Kommentar: Gabriel und Merkel - wer unterschätzt was?

München -  Unterschätzt und sogar grob falsch eingeschätzt wurde in der Flüchtlingskrise eine ganze Menge, aber sicher nicht allein von Merkel. Ein Kommentar von Christian Deutschländer zu Sigmar Gabriels Kritik an der Kanzlerin.

Die Attacke auf die Kanzlerin enthält eine kuriose Note: „Unterschätzt“ habe die Union die Flüchtlingskrise, beklagt sich SPD-Chef Sigmar Gabriel. Der Vizekanzler. Der Chef der Partei, die den Außenminister stellt. Jener Gabriel, der die verhängnisvolle Ungarn-Entscheidung vor einem Jahr entschlossen mittrug. Ja, unterschätzt und sogar grob falsch eingeschätzt wurde da eine ganze Menge, aber sicher nicht allein von Merkel.
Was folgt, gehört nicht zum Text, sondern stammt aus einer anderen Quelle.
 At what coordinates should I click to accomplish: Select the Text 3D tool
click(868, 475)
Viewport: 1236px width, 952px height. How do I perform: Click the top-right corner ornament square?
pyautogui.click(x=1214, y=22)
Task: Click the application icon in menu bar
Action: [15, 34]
Gabriels Angriff liegen innerparteiliche Motive zu Grunde. Es ist der Versuch, kurz vor den Landtagswahlen im Nordosten stärker Wähler an die SPD zu binden, die die Flüchtlingspolitik kritisch sehen. Mitnichten ist die SPD eine Partei der Sozialromantiker, die sich jede Zuwanderung rosig ausmalen würden. Sie ist vielmehr, gerade außerhalb Bayerns, eine Partei der „kleinen Leut’“. Darunter sind viele, die in der Flüchtlingshilfe bewundernswert anpackten. Aber auch sehr viele, die sich – manche akut, manche abstrakt – Sorgen machen über ein drohendes Konkurrenzverhältnis mit den Zuwanderern um Wohnraum, Arbeit und manchmal auch Transfergelder; Sorgen auch über den sich verändernden Alltag im Land, wenn Integration nicht gelingt. Dass sich Gabriel an sie wendet, ist nachvollziehbar – kommt aber sehr spät. Vielleicht hat er da was unterschätzt.